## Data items

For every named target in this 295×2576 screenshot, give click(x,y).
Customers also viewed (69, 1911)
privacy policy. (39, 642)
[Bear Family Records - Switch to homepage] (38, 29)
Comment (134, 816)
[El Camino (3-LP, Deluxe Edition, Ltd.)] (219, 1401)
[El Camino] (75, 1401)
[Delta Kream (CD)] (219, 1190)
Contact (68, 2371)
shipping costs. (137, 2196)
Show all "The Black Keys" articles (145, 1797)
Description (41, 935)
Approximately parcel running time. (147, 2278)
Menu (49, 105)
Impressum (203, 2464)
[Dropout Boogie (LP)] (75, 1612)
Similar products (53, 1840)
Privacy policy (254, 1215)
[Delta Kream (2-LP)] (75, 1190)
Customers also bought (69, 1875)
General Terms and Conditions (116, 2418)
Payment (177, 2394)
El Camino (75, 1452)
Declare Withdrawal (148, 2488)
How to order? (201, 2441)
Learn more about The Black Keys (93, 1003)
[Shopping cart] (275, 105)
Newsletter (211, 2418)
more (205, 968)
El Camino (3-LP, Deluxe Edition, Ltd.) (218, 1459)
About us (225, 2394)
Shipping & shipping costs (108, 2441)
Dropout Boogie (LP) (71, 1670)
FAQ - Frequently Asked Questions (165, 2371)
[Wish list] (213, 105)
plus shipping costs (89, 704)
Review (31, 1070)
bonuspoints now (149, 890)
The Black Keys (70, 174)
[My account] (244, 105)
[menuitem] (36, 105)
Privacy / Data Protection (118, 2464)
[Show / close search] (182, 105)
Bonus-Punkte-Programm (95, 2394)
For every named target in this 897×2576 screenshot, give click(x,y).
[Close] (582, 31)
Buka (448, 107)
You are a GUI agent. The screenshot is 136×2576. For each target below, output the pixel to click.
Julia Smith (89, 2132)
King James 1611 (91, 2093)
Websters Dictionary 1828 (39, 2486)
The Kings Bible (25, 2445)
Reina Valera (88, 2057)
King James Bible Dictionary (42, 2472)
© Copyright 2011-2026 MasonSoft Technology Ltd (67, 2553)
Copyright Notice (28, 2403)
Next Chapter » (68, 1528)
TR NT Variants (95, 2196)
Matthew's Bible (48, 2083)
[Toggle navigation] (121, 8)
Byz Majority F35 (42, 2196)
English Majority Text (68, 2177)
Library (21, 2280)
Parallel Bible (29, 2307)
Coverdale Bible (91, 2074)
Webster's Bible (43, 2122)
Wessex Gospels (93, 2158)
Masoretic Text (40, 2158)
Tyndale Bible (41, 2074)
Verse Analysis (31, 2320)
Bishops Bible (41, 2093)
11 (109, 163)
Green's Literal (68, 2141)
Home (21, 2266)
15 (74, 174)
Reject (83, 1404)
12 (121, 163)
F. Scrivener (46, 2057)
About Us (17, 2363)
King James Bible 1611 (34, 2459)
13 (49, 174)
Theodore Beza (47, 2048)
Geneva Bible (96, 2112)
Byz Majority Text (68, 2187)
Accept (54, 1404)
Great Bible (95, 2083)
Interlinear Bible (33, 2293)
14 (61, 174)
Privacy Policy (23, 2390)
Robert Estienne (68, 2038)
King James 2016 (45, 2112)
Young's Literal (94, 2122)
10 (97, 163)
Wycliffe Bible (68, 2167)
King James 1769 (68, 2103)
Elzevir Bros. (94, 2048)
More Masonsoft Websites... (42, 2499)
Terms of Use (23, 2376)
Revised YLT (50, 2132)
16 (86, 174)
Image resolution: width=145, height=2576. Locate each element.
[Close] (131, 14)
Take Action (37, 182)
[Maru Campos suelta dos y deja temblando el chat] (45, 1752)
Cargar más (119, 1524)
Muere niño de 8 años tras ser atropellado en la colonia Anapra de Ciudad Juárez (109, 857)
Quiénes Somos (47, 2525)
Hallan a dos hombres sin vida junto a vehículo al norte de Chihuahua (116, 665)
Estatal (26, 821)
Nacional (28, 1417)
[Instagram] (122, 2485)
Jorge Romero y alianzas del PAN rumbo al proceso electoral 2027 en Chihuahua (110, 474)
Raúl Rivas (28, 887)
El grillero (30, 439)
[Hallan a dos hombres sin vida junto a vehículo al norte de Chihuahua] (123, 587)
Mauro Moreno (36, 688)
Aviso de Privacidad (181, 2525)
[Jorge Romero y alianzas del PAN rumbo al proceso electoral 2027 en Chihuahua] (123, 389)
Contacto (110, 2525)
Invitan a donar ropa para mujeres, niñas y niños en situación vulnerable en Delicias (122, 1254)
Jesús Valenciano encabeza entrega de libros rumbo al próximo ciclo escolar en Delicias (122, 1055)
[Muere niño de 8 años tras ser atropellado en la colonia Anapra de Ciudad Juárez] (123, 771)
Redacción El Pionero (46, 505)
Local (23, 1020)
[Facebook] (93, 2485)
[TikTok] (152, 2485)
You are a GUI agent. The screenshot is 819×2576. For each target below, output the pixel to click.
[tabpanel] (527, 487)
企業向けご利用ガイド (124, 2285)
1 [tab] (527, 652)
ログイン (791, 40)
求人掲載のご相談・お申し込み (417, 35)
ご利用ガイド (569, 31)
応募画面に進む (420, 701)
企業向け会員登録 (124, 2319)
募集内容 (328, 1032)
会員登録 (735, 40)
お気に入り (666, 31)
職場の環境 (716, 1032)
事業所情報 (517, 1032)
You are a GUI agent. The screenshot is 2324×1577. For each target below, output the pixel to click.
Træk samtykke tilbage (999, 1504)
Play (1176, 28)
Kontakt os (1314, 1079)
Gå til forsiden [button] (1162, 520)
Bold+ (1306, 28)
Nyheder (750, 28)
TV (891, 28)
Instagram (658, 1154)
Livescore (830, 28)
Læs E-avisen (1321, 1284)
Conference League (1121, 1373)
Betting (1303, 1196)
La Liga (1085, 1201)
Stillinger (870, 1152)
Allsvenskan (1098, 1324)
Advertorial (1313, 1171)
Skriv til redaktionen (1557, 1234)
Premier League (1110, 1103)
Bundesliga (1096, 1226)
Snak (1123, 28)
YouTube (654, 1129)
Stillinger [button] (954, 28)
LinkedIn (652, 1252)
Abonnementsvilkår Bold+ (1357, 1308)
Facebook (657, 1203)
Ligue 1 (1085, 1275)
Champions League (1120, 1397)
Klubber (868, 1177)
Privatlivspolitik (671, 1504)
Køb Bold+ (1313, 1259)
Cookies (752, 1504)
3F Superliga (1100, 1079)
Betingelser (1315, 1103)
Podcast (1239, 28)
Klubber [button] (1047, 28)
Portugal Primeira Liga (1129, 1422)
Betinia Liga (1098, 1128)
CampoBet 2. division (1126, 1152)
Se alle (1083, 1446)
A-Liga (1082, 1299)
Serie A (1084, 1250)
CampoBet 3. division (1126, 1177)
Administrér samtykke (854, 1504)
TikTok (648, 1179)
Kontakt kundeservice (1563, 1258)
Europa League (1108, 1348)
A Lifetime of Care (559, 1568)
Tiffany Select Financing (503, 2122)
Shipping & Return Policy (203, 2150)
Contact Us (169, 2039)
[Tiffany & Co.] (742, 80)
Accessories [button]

## Exercise directions
What you give back must match the records word for word.

## Response area
For every named target in this 295×2576 screenshot, give click(x,y).
Customers also viewed (69, 1911)
privacy policy. (39, 642)
[Bear Family Records - Switch to homepage] (38, 29)
Comment (134, 816)
[El Camino (3-LP, Deluxe Edition, Ltd.)] (219, 1401)
[El Camino] (75, 1401)
[Delta Kream (CD)] (219, 1190)
Contact (68, 2371)
shipping costs. (137, 2196)
Show all "The Black Keys" articles (145, 1797)
Description (41, 935)
Approximately parcel running time. (147, 2278)
Menu (49, 105)
Impressum (203, 2464)
[Dropout Boogie (LP)] (75, 1612)
Similar products (53, 1840)
Privacy policy (254, 1215)
[Delta Kream (2-LP)] (75, 1190)
Customers also bought (69, 1875)
General Terms and Conditions (116, 2418)
Payment (177, 2394)
El Camino (75, 1452)
Declare Withdrawal (148, 2488)
How to order? (201, 2441)
Learn more about The Black Keys (93, 1003)
[Shopping cart] (275, 105)
Newsletter (211, 2418)
more (205, 968)
El Camino (3-LP, Deluxe Edition, Ltd.) (218, 1459)
About us (225, 2394)
Shipping & shipping costs (108, 2441)
Dropout Boogie (LP) (71, 1670)
FAQ - Frequently Asked Questions (165, 2371)
[Wish list] (213, 105)
plus shipping costs (89, 704)
Review (31, 1070)
bonuspoints now (149, 890)
The Black Keys (70, 174)
[My account] (244, 105)
[menuitem] (36, 105)
Privacy / Data Protection (118, 2464)
[Show / close search] (182, 105)
Bonus-Punkte-Programm (95, 2394)
For every named target in this 897×2576 screenshot, give click(x,y).
[Close] (582, 31)
Buka (448, 107)
You are a GUI agent. The screenshot is 136×2576. For each target below, output the pixel to click.
Julia Smith (89, 2132)
King James 1611 (91, 2093)
Websters Dictionary 1828 (39, 2486)
The Kings Bible (25, 2445)
Reina Valera (88, 2057)
King James Bible Dictionary (42, 2472)
© Copyright 2011-2026 MasonSoft Technology Ltd (67, 2553)
Copyright Notice (28, 2403)
Next Chapter » (68, 1528)
TR NT Variants (95, 2196)
Matthew's Bible (48, 2083)
[Toggle navigation] (121, 8)
Byz Majority F35 (42, 2196)
English Majority Text (68, 2177)
Library (21, 2280)
Parallel Bible (29, 2307)
Coverdale Bible (91, 2074)
Webster's Bible (43, 2122)
Wessex Gospels (93, 2158)
Masoretic Text (40, 2158)
Tyndale Bible (41, 2074)
Verse Analysis (31, 2320)
Bishops Bible (41, 2093)
11 (109, 163)
Green's Literal (68, 2141)
Home (21, 2266)
15 (74, 174)
Reject (83, 1404)
12 (121, 163)
F. Scrivener (46, 2057)
About Us (17, 2363)
King James Bible 1611 (34, 2459)
13 (49, 174)
Theodore Beza (47, 2048)
Geneva Bible (96, 2112)
Byz Majority Text (68, 2187)
Accept (54, 1404)
Great Bible (95, 2083)
Interlinear Bible (33, 2293)
14 (61, 174)
Privacy Policy (23, 2390)
Robert Estienne (68, 2038)
King James 2016 (45, 2112)
Young's Literal (94, 2122)
10 (97, 163)
Wycliffe Bible (68, 2167)
King James 1769 (68, 2103)
Elzevir Bros. (94, 2048)
More Masonsoft Websites... (42, 2499)
Terms of Use (23, 2376)
Revised YLT (50, 2132)
16 (86, 174)
Image resolution: width=145, height=2576. Locate each element.
[Close] (131, 14)
Take Action (37, 182)
[Maru Campos suelta dos y deja temblando el chat] (45, 1752)
Cargar más (119, 1524)
Muere niño de 8 años tras ser atropellado en la colonia Anapra de Ciudad Juárez (109, 857)
Quiénes Somos (47, 2525)
Hallan a dos hombres sin vida junto a vehículo al norte de Chihuahua (116, 665)
Estatal (26, 821)
Nacional (28, 1417)
[Instagram] (122, 2485)
Jorge Romero y alianzas del PAN rumbo al proceso electoral 2027 en Chihuahua (110, 474)
Raúl Rivas (28, 887)
El grillero (30, 439)
[Hallan a dos hombres sin vida junto a vehículo al norte de Chihuahua] (123, 587)
Mauro Moreno (36, 688)
Aviso de Privacidad (181, 2525)
[Jorge Romero y alianzas del PAN rumbo al proceso electoral 2027 en Chihuahua] (123, 389)
Contacto (110, 2525)
Invitan a donar ropa para mujeres, niñas y niños en situación vulnerable en Delicias (122, 1254)
Jesús Valenciano encabeza entrega de libros rumbo al próximo ciclo escolar en Delicias (122, 1055)
[Muere niño de 8 años tras ser atropellado en la colonia Anapra de Ciudad Juárez] (123, 771)
Redacción El Pionero (46, 505)
Local (23, 1020)
[Facebook] (93, 2485)
[TikTok] (152, 2485)
You are a GUI agent. The screenshot is 819×2576. For each target below, output the pixel to click.
[tabpanel] (527, 487)
企業向けご利用ガイド (124, 2285)
1 [tab] (527, 652)
ログイン (791, 40)
求人掲載のご相談・お申し込み (417, 35)
ご利用ガイド (569, 31)
応募画面に進む (420, 701)
企業向け会員登録 (124, 2319)
募集内容 (328, 1032)
会員登録 (735, 40)
お気に入り (666, 31)
職場の環境 (716, 1032)
事業所情報 (517, 1032)
You are a GUI agent. The screenshot is 2324×1577. For each target below, output the pixel to click.
Træk samtykke tilbage (999, 1504)
Play (1176, 28)
Kontakt os (1314, 1079)
Gå til forsiden [button] (1162, 520)
Bold+ (1306, 28)
Nyheder (750, 28)
TV (891, 28)
Instagram (658, 1154)
Livescore (830, 28)
Læs E-avisen (1321, 1284)
Conference League (1121, 1373)
Betting (1303, 1196)
La Liga (1085, 1201)
Stillinger (870, 1152)
Allsvenskan (1098, 1324)
Advertorial (1313, 1171)
Skriv til redaktionen (1557, 1234)
Premier League (1110, 1103)
Bundesliga (1096, 1226)
Snak (1123, 28)
YouTube (654, 1129)
Stillinger [button] (954, 28)
LinkedIn (652, 1252)
Abonnementsvilkår Bold+ (1357, 1308)
Facebook (657, 1203)
Ligue 1 (1085, 1275)
Champions League (1120, 1397)
Klubber (868, 1177)
Privatlivspolitik (671, 1504)
Køb Bold+ (1313, 1259)
Cookies (752, 1504)
3F Superliga (1100, 1079)
Betingelser (1315, 1103)
Podcast (1239, 28)
Klubber [button] (1047, 28)
Portugal Primeira Liga (1129, 1422)
Betinia Liga (1098, 1128)
CampoBet 2. division (1126, 1152)
Se alle (1083, 1446)
A-Liga (1082, 1299)
Serie A (1084, 1250)
CampoBet 3. division (1126, 1177)
Administrér samtykke (854, 1504)
TikTok (648, 1179)
Kontakt kundeservice (1563, 1258)
Europa League (1108, 1348)
A Lifetime of Care (559, 1568)
Tiffany Select Financing (503, 2122)
Shipping & Return Policy (203, 2150)
Contact Us (169, 2039)
[Tiffany & Co.] (742, 80)
Accessories [button]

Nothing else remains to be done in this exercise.